- Born: Bishop Waltham
- Education: Kings College London
- Occupations: Comedian, influencer, author

= Daniel Foxx =

British social media influencer

Daniel Foxx (born 1993 or 1994) is a British comedian, influencer, and author. He is known for his standup routines and social media creation. He has written one published book, Bedtime Stories for Privileged Children. His second book, Fairytales for Privileged Children, is set to release in September 2026.

==Biography==
Foxx was born in 1993 or 1994 and was raised in Bishop's Waltham in Hampshire. He has stated that he wanted to escape the countryside, and so attended King's College London. During college, he volunteered to host a talent show, and to gain experience participated in an open mic night. He did not do very well, but spent the following week researching and preparing, and at the end of that week attended an open mic night, where he was awarded a trophy.

He then decided to become a comedian, and was paid 15 pounds for his first gig. During COVID, he began creating more content online, and by 2026 had accumulated over half a million followers. His content often includes parodies of wealthy families. Another one of his series includes him as a devil. A third includes him as a supervillain's gay assistant.

He made his debut at the Edinburgh Fringe Festival with a show titled Villain, in which his hair was stylized into horns. It emphasized songs and self-acceptance. He also discussed fairy tales during the show.

He began creating a series of sketches focused on fairytales for privileged children. This turned into books. The first, Bedtime Stories for Privileged Children, was published in 2024. The second, Fairytales for Privileged Children, is set to release in September 2026.
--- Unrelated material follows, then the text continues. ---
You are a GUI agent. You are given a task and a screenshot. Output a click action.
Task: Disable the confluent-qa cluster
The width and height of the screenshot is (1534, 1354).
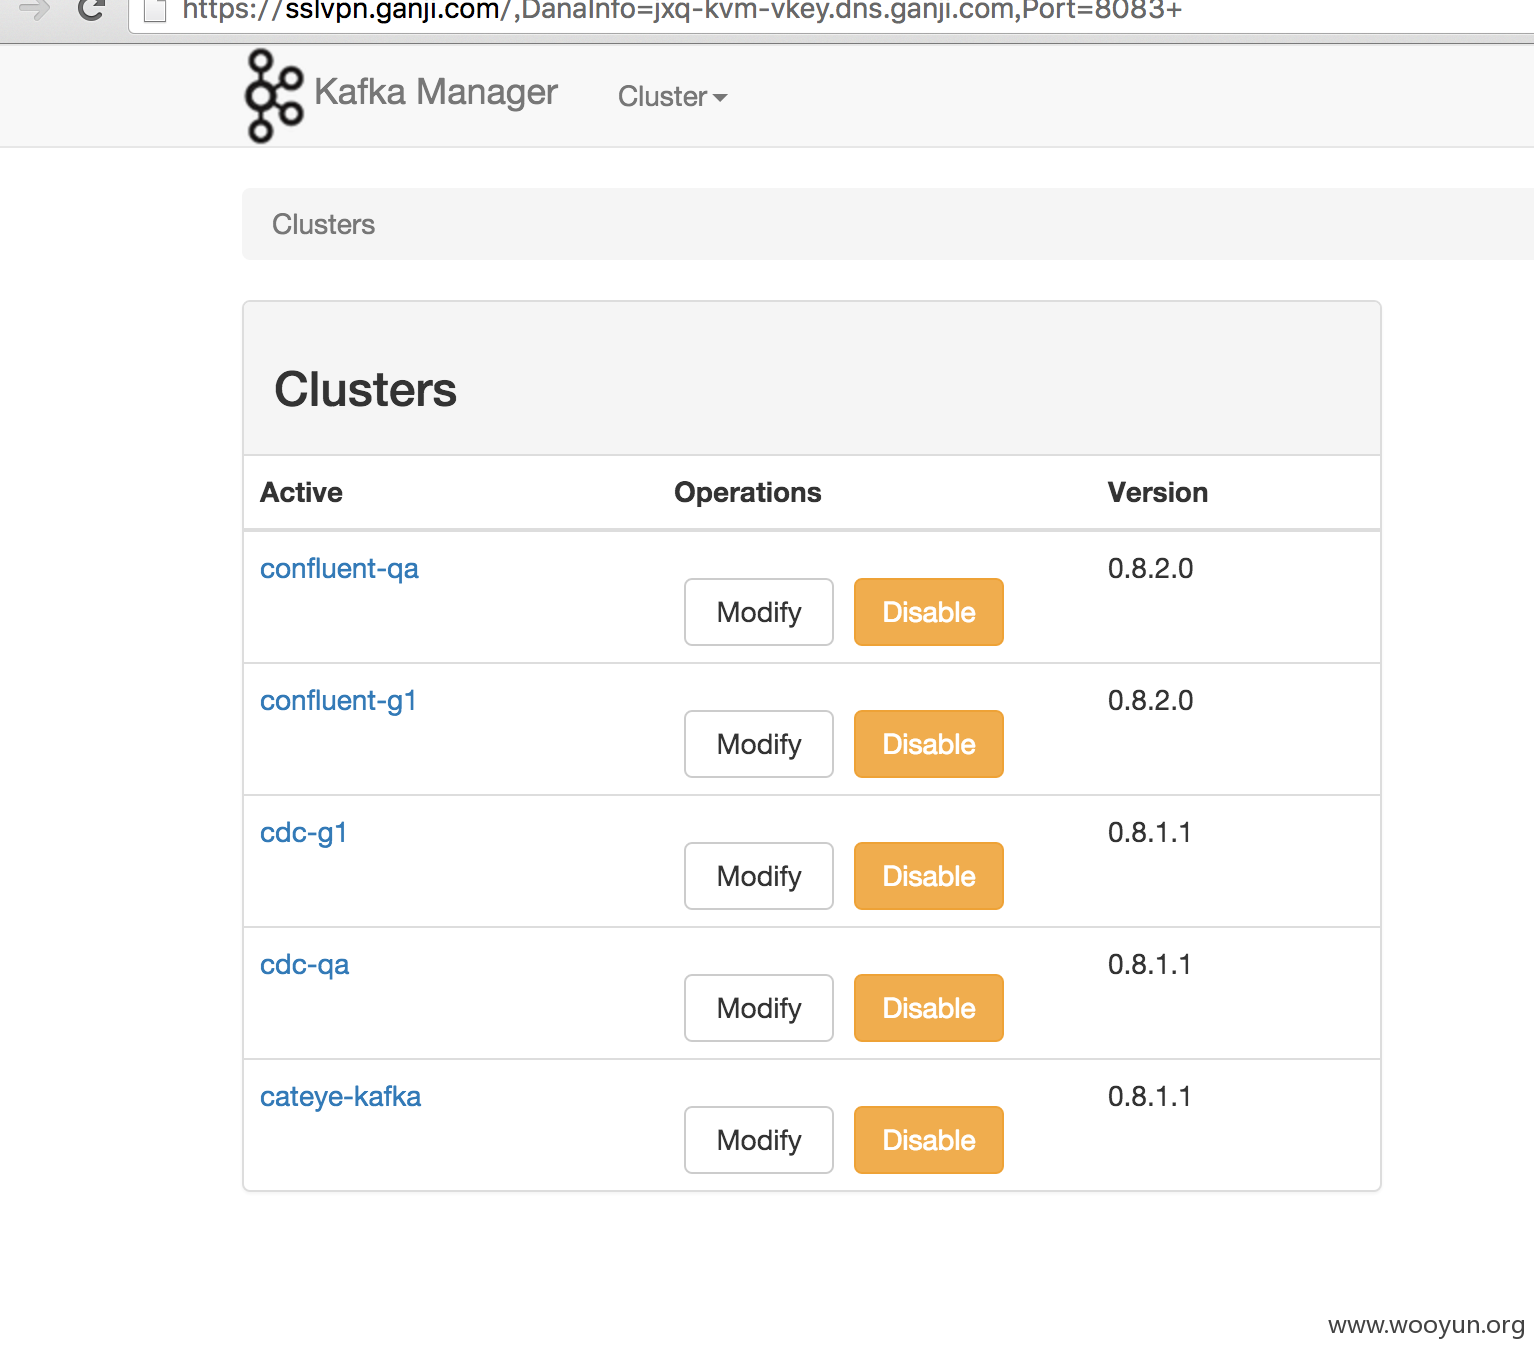click(929, 612)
He went on a UK-wide tour dubbed Villain in 2024. In 2026, he began a comedy tour around the UK and Australia named How Lovely.

He hosts the podcast Welcome to Hell with fellow comedian Dane Buckley, which is now on its third series. Immediately upon its launching, it entered the top 10 comedy podcasts on Apple. It emphasizes confessions and has featured celebrity guests.

He co-wrote Unfortunate: The Untold Story of Ursula The Sea Witch, a queer retelling of The Little Mermaid with Ursula as the main character.